*** Opening Recorded data ***
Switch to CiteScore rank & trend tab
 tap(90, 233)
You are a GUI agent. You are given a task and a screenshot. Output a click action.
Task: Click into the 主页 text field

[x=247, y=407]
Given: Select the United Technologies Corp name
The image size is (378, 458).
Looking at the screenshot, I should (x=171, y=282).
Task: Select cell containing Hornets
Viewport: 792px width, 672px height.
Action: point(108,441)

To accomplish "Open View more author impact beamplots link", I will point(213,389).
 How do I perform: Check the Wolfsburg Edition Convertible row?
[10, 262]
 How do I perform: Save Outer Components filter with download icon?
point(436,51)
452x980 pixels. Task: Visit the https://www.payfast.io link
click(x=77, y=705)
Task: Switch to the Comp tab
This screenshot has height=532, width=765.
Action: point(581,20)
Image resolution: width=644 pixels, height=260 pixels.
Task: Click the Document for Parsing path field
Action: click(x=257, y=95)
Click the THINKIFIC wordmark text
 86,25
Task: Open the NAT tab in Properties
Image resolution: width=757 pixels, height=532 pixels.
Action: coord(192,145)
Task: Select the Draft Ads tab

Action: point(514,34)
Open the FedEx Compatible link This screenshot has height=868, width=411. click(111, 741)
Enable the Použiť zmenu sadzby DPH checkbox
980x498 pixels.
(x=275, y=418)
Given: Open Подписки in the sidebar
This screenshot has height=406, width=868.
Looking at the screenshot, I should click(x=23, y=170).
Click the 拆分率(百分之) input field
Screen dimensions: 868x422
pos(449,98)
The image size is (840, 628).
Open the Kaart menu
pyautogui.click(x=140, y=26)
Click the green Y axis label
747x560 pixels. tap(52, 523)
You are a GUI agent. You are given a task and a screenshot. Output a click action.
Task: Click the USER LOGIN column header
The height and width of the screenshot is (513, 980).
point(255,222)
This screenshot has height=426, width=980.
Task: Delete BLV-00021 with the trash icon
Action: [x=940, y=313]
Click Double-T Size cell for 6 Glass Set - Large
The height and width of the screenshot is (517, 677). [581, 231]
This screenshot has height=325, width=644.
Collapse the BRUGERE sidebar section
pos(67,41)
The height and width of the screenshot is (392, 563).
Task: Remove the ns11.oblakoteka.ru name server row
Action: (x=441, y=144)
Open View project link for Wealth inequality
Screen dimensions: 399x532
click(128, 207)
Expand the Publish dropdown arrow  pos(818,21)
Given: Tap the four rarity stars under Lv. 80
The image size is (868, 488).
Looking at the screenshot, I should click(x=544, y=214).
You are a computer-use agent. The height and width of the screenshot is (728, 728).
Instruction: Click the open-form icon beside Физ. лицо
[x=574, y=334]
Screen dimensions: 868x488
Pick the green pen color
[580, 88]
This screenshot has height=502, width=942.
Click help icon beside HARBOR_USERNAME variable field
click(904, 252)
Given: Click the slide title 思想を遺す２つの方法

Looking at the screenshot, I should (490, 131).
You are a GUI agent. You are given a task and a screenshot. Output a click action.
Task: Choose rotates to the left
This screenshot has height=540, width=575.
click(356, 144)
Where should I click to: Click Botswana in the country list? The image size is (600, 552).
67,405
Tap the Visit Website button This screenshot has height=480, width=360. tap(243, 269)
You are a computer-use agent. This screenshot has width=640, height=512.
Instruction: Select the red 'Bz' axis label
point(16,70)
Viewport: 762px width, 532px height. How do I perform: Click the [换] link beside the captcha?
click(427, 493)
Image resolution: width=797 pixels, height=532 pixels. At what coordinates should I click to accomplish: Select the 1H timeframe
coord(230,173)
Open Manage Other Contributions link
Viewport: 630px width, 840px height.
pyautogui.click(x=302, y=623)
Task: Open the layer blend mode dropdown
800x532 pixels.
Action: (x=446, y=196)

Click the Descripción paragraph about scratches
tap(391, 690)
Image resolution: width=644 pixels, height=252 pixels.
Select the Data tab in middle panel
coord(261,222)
*** Closing Recorded data ***
Transcribe the entries above word for word, from the first line through the line containing "Task: Select cell containing Hornets", and nothing else.

=== Finished exercise ===
Switch to CiteScore rank & trend tab
 tap(90, 233)
You are a GUI agent. You are given a task and a screenshot. Output a click action.
Task: Click into the 主页 text field

[x=247, y=407]
Given: Select the United Technologies Corp name
The image size is (378, 458).
Looking at the screenshot, I should (x=171, y=282).
Task: Select cell containing Hornets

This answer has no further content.